Anything short of a novel.

Knocked Off Victorian Interiors of the Fraudulent Confident

Postby Tcooks on Thu Feb 07, 2008 9:03 pm

Some people just get music.

Other people just get math.

Me?

I got words.

Study abstract depictions of vague symbols, find confusing representations of hidden emotions warehoused within the bleeding brain of a crazed artist. Now, try to figure out what he was trying to convey to the viewer. You can’t? Well, I’m willing to bet the farm I know someone who can. I love a good risk as much as the next guy, but 10-1 odds aren’t much of a risk. I mean, if enough people studied the painting at least one would be able to tell exactly what was intended. Right?

First of all, let me address the ney-sayers and skeptics. I want any discrepancies to be cut short at the beginning. In all honestly the artist to whom I refer, has indeed published detailed explanations of his encrypted mess of color and made them widely available for public viewing. Not a single vaulted and heavily guarded national secret was witnessed during that summer. Could one claim there were levels of “peeking ahead” involved? Sure, but in this case the claim would be illegitimate and wholly false. Quit being cynic, it speeds the aging process. Let’s reverse time.
────────────────
What to do
Reproduce the forum post word for word, from start to finish. The material that comes next has no connection to the forum post.

Stored data
────────────────
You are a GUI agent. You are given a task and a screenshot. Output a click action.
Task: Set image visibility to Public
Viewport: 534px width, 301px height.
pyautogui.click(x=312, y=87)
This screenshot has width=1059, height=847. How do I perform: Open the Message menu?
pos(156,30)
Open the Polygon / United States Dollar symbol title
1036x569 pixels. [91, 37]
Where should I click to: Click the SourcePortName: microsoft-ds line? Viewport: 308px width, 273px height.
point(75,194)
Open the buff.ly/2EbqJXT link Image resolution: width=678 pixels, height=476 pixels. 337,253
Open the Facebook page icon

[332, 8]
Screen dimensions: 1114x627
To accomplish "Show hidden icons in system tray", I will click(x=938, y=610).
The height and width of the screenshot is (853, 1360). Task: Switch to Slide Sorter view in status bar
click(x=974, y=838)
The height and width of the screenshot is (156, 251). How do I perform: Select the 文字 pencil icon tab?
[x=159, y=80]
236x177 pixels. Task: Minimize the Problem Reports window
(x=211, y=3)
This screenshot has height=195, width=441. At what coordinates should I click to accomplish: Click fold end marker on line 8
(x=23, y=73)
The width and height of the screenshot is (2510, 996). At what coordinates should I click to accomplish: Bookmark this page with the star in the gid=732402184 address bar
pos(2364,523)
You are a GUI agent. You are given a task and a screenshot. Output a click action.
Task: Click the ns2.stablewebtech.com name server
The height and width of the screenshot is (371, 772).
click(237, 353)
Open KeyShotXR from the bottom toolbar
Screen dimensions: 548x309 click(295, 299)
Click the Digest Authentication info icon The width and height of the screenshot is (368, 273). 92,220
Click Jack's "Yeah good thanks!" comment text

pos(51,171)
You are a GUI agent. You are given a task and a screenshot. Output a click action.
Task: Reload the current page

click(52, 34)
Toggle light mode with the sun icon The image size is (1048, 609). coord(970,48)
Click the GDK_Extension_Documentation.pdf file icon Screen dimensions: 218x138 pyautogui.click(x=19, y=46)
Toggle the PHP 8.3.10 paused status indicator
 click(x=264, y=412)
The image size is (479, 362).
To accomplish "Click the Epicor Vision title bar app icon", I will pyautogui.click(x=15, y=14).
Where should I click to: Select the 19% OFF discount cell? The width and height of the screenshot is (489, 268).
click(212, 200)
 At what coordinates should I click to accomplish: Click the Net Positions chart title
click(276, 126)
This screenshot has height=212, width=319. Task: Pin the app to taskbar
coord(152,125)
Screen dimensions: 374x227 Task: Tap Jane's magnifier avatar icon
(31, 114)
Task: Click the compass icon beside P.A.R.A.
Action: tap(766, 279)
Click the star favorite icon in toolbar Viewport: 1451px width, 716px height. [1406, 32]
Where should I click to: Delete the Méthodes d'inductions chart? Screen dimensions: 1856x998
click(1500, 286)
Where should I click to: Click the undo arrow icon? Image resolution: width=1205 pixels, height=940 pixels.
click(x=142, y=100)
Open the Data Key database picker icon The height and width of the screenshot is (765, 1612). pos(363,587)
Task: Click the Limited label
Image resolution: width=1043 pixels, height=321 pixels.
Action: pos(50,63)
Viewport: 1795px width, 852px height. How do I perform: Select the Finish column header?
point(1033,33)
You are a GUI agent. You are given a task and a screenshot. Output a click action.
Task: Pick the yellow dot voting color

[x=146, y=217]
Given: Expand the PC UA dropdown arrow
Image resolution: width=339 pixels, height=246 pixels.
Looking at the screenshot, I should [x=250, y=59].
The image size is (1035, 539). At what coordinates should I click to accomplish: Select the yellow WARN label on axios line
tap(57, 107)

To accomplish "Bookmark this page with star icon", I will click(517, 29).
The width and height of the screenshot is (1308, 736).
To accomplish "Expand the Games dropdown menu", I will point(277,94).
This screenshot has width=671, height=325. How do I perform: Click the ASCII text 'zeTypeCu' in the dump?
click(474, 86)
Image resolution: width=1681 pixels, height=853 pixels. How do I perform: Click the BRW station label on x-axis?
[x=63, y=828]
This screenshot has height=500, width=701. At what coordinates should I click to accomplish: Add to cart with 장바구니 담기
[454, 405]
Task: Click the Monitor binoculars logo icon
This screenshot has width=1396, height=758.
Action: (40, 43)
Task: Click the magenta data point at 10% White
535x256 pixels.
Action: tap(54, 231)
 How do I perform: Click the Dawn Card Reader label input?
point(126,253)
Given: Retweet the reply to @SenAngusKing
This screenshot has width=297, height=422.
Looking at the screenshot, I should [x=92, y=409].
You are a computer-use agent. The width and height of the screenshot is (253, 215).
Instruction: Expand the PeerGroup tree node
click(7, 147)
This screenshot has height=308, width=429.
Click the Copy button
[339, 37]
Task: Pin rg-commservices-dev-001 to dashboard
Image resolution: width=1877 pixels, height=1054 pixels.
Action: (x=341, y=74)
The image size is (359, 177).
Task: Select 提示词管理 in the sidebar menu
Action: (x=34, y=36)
────────────────
Result
Anything short of a novel.

Knocked Off Victorian Interiors of the Fraudulent Confident

Postby Tcooks on Thu Feb 07, 2008 9:03 pm

Some people just get music.

Other people just get math.

Me?

I got words.

Study abstract depictions of vague symbols, find confusing representations of hidden emotions warehoused within the bleeding brain of a crazed artist. Now, try to figure out what he was trying to convey to the viewer. You can’t? Well, I’m willing to bet the farm I know someone who can. I love a good risk as much as the next guy, but 10-1 odds aren’t much of a risk. I mean, if enough people studied the painting at least one would be able to tell exactly what was intended. Right?

First of all, let me address the ney-sayers and skeptics. I want any discrepancies to be cut short at the beginning. In all honestly the artist to whom I refer, has indeed published detailed explanations of his encrypted mess of color and made them widely available for public viewing. Not a single vaulted and heavily guarded national secret was witnessed during that summer. Could one claim there were levels of “peeking ahead” involved? Sure, but in this case the claim would be illegitimate and wholly false. Quit being cynic, it speeds the aging process. Let’s reverse time.